明明房間里開著燈,敲門老胡就是不回答。楊平就重重捶打防盜門,還叫他的名字。老胡忍不住了,不耐煩地問干什么的。楊平說出小老板的名字,老胡當然不開門。“我當過3年特種兵才干的警察,你不開門我也能進來。那樣的話,性質就不一樣了啊。”楊平換了口氣,讓老胡聽來以為他是警察。
這時,樓外紅光一閃一閃。警車來了。楊平又換了兩個腔調高聲吵鬧了幾句,警車迅速拉響了警報。接下來,他輕聲對著門說:“還開不開門?”老胡哆嗦著就把門打開了。
楊平進屋一下把窗簾打開。外邊警燈還閃著。他立馬把事先準備好的字據拿給老胡簽。老胡知道簽字后就是詐騙的證據。死活不簽。楊平擔心警車馬上開走,機會不多,假裝接到催促的電話,“再等等,我們正談著。”楊平故意說給老胡聽,老胡以為是樓下警察打來的。扛不住了,商量能不能不簽字,但馬上退錢。他順水推舟答應了。
就這樣,當晚就把這筆賬了結了。楊平還語重心長地教育幾旬,老胡心驚膽戰連聲道歉,而小老板在電話另一頭哈哈大笑。
“查二奶”成了基本業務
就算警車不過來。楊平還會想其他辦法。“干我們這行,就怕沒有辦法。”楊平當過特種兵,也干過警察,倒不是騙人。再說,他沒說他現在也是警察。他們這行并不能靠“詐”。只能是在邊緣地帶的合法一側游走。
楊平1985年進了一家縣派出所,他經常接到一些當事人的求助。

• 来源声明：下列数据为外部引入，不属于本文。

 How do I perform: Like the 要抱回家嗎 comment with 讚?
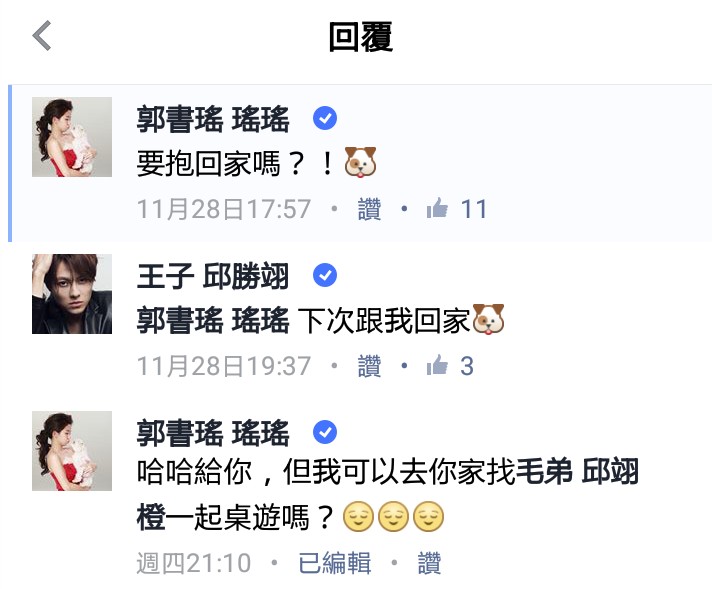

很多證據應該由當事人提供,但他們沒有專業能力來收集這些證據,而警力有限或警察的職權沒有賦予這項權利,許多當事人很苦惱。
當時聽說國家要對私家偵探開放,楊平和兩個同事商量,一旦放開,他們耍做新中國第一批福爾摩斯。而楊平等來的是1993年的《禁止開設“私家偵探”性質的民間機構的通知》。面對當事人的很多無奈,他愈發感到心有余而力不足,偶爾也嘗試違規操作。心里卻不是滋味。

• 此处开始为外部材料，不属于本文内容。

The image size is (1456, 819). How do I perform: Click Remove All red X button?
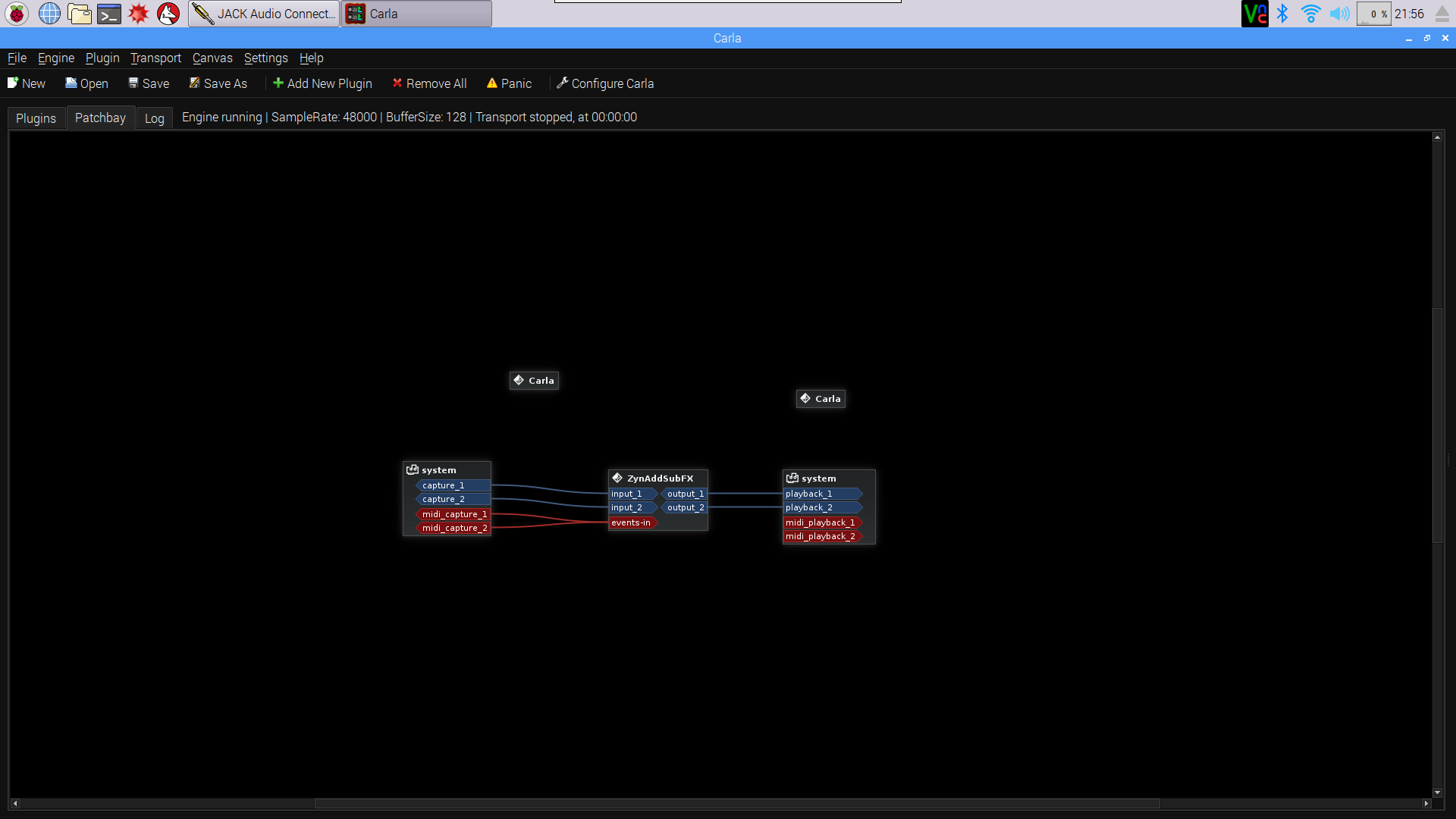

2001年。最高人民法院公布了《關于刑事訴訟證據若干規定》的司法解釋。使私家偵探賴以生存的隱性拍照、隱性錄像、隱性錄音等取證手段終于有了法律依據。楊平終于開辦了自己的商務信息咨詢公司。那時,類似的私家偵探公司已遍布全國。
剛開始。他跟同行一樣是從捉奸在床起。進調查公司的顧客,七八成都是女性,之中八成都是懷疑老公有外遇的。這類調查環節多,取證工作復雜艱難,而且收費也不高。但是剛入行,大案子別人不會相信,只能從這些調查做起。就算國外的私家偵探社,很多也是從幫人尋回走失寵物開始。
那段時間,楊平兜里少不了一些工具,比如衛星定位器,一只CD大小的黑盒子,再狡猾的婚姻出軌者都很難覺察到自己車上已被安裝了這種高科技產品。
但干這種調查太沒有意義了。首先要判斷客戶和被調查人究竟是什么關系,有的人本來就是第三者,還要來調查情夫。沒有出軌的,妻子還會把雇人調查的事告訴丈夫。丈夫轉身就來找麻煩。從事這種工作總是在接受人性的挑戰。沒有找到證據,傭金就不會太多;一且找到證據,將面臨的是一個家庭的破裂。
特種兵和警察的背景使楊平很容易在同行中出類拔萃。現在。他的案源穩定下來了,對于二奶調查,干脆不接單。
協助警界破案
其實。私家偵探在中國一個也沒有。私家偵探公司是不允許注冊的,不過從事這種服務的調查公司、信息公司、危機管理公司等公司和個人并不少。2008年中國各種調查類企業組織或機構就已超過10萬家。從業人員達到約80萬人。
私家偵探的業務范圍不僅是追債和查二奶,還包括商務調查、假冒偽劣產品調查、知識產權侵權調查、市場調查、證據調查、轉移資產調查、失蹤人調查、保險業務調查等。有時候,雇主都是找到警察無果后才找到他們。甚至很多業務都是警察轉給他們的。
楊平有一次名利雙收的經歷。云南一位企業家被殺害。警察最初鎖定的嫌疑人是妻子,妻子發現了警察的懷疑。喪夫之痛未去反遭人陷害,當地頗具影響力的妻子一氣之下通過各種渠道給警察施壓。沒有了關鍵人的配合,上級又有命案必破的規定,辦案變得十分被動。公安局最后找到楊平,希望他去掌握證據。
楊平以死者生前朋友的身份。很快取得了妻子的認同。據他判斷,妻子根本就沒有作案時間,刑偵的破案方向發生了錯誤。經過和妻子商量。很有可能是因為丈夫在生意上借出了錢,對方不想還而設計的一起謀殺,并陷害到妻子身上。
鎖定了嫌疑人,掌握的證據又構成了證據鏈,楊平才到省城找嫌疑人的線索。掌握了嫌疑人的活動規律后,他才給警察報案。不久,他就拿到了通緝令上標出的懸賞金。轉過來,他又把調查到的證據賣給了受害人家屬。這次調查他掙了近20萬元。
因為國家對“私家偵探”仍采取的是“默認”態度,所以私家偵探們的收費都是自行定價。一般都是基本費用加上最終獲利的15%到20%。這是一個生命風險和法律風險都很高的職業,因為“抄近道”觸碰到法律底線而入獄甚至喪命的并不在少數,雇主因此也會被牽連到其中。
如果要問怎樣判斷一個好的私家偵探,楊平給出了最簡單的辦法。“看他的履歷,只要干過特種兵和刑偵警的,業務素質都差不到哪里去。雇主首先不能要求私家偵探去做不合法的調查。如果雇主不能作出這個判斷。就在合同里告知你的私家偵探,務必采取合法的手段。好偵探知道該怎么做。”